Goal of the exercise:
Find the string "page" in the material. Copy every line that has it.

------ Records for the task ------

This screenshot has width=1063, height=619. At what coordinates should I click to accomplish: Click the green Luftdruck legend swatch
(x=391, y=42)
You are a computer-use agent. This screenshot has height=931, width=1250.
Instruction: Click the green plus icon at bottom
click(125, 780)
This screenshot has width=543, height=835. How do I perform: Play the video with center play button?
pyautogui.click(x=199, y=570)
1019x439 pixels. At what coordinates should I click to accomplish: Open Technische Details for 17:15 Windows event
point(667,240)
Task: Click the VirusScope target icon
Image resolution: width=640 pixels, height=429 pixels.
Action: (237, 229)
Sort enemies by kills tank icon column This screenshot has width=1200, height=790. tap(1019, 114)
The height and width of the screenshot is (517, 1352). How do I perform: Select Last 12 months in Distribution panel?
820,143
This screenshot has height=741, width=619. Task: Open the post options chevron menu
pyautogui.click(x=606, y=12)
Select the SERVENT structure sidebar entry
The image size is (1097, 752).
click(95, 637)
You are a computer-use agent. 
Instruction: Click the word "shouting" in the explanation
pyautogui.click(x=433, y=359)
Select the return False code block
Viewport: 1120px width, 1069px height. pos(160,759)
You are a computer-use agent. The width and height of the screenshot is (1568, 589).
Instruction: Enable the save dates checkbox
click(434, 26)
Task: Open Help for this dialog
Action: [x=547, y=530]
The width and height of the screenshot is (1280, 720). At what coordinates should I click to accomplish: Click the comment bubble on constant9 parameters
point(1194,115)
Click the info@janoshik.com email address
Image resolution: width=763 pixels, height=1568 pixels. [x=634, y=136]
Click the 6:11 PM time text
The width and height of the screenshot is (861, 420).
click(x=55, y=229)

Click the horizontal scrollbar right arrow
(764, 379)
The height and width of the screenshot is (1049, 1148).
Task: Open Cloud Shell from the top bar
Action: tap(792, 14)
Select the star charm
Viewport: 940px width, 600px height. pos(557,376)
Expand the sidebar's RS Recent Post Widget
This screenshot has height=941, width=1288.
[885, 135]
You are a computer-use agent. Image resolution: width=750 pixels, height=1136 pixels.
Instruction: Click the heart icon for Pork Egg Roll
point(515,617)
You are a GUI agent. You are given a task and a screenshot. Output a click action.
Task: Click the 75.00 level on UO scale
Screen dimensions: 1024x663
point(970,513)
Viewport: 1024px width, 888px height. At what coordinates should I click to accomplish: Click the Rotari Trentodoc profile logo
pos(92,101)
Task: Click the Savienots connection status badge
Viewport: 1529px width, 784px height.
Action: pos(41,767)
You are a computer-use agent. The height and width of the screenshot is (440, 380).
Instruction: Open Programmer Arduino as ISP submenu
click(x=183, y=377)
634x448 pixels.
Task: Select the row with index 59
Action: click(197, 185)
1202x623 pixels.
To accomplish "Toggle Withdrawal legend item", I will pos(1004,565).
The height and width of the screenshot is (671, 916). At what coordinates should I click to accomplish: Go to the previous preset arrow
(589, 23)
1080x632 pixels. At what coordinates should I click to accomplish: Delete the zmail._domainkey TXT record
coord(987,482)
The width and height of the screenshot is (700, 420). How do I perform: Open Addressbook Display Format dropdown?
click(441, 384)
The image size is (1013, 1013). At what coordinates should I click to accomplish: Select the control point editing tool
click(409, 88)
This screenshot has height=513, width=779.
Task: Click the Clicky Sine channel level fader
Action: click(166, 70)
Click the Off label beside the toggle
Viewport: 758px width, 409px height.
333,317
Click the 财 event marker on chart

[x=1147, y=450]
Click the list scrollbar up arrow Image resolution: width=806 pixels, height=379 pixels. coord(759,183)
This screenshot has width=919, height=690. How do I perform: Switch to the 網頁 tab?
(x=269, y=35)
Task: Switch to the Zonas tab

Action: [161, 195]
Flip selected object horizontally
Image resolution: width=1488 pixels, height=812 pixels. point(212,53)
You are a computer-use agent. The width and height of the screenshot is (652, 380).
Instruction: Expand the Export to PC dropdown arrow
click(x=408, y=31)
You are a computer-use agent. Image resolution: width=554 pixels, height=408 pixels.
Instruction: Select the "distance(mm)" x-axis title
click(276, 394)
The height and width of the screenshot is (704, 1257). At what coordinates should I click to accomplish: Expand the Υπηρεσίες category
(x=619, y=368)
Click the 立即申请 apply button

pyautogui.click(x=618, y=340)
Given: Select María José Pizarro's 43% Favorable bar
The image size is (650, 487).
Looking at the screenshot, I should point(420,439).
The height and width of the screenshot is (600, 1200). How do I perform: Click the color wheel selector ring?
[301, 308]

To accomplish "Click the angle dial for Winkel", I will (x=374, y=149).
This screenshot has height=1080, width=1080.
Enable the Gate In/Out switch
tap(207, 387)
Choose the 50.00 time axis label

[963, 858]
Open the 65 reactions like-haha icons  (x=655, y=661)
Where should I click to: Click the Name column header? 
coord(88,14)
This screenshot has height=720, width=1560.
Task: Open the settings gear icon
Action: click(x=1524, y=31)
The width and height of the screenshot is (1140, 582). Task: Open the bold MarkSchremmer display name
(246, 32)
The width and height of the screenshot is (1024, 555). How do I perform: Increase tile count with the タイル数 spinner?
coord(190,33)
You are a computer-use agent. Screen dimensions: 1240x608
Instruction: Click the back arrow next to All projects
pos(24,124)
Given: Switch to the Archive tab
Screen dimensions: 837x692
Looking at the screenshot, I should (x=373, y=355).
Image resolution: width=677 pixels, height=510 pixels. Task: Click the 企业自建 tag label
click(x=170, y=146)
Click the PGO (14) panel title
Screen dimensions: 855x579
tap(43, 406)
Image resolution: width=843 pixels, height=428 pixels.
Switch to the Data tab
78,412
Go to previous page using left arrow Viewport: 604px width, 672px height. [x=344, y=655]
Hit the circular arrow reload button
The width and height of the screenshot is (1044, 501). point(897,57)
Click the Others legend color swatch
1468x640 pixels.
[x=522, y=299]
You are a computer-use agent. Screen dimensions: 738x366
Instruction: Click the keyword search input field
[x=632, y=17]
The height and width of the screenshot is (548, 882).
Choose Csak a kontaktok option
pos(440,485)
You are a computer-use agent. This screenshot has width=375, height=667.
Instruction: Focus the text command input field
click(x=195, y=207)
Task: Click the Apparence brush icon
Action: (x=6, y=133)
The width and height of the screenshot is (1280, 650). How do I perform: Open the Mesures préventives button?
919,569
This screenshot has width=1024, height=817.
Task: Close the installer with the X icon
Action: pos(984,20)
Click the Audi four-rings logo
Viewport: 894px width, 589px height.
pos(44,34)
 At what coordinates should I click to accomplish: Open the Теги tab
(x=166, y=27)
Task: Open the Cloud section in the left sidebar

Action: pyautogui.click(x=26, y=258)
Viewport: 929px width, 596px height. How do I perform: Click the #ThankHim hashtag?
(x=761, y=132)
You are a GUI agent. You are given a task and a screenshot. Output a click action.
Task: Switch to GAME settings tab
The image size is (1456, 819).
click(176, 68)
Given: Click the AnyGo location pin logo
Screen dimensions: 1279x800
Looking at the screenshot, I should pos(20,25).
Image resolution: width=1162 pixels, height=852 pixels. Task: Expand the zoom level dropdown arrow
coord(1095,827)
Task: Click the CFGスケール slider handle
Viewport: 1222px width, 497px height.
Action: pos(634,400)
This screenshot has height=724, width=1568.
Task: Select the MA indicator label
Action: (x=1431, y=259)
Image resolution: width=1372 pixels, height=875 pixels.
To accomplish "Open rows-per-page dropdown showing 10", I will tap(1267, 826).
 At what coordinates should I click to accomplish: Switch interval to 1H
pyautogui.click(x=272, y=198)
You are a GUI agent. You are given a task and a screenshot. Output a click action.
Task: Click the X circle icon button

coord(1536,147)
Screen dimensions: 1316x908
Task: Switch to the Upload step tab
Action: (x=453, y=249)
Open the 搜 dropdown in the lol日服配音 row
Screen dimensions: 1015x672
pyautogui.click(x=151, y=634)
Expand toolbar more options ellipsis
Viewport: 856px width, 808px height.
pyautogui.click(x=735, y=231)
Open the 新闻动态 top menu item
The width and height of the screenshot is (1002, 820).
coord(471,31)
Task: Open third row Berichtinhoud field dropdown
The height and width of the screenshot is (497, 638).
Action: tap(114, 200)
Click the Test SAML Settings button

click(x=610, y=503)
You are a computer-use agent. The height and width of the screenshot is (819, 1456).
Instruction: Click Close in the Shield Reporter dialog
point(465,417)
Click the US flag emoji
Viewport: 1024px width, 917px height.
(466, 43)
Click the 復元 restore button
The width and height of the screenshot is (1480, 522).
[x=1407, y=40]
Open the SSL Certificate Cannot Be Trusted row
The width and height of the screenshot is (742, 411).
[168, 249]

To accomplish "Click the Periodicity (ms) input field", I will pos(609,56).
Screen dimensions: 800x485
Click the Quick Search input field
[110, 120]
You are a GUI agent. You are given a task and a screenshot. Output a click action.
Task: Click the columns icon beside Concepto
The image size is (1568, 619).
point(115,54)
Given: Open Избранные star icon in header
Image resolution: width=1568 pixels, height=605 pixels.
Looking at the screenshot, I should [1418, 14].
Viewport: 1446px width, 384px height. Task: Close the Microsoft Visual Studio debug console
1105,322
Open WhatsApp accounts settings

------

Output for this exercise:
Go to previous page using left arrow Viewport: 604px width, 672px height. [x=344, y=655]
To accomplish "Open rows-per-page dropdown showing 10", I will tap(1267, 826).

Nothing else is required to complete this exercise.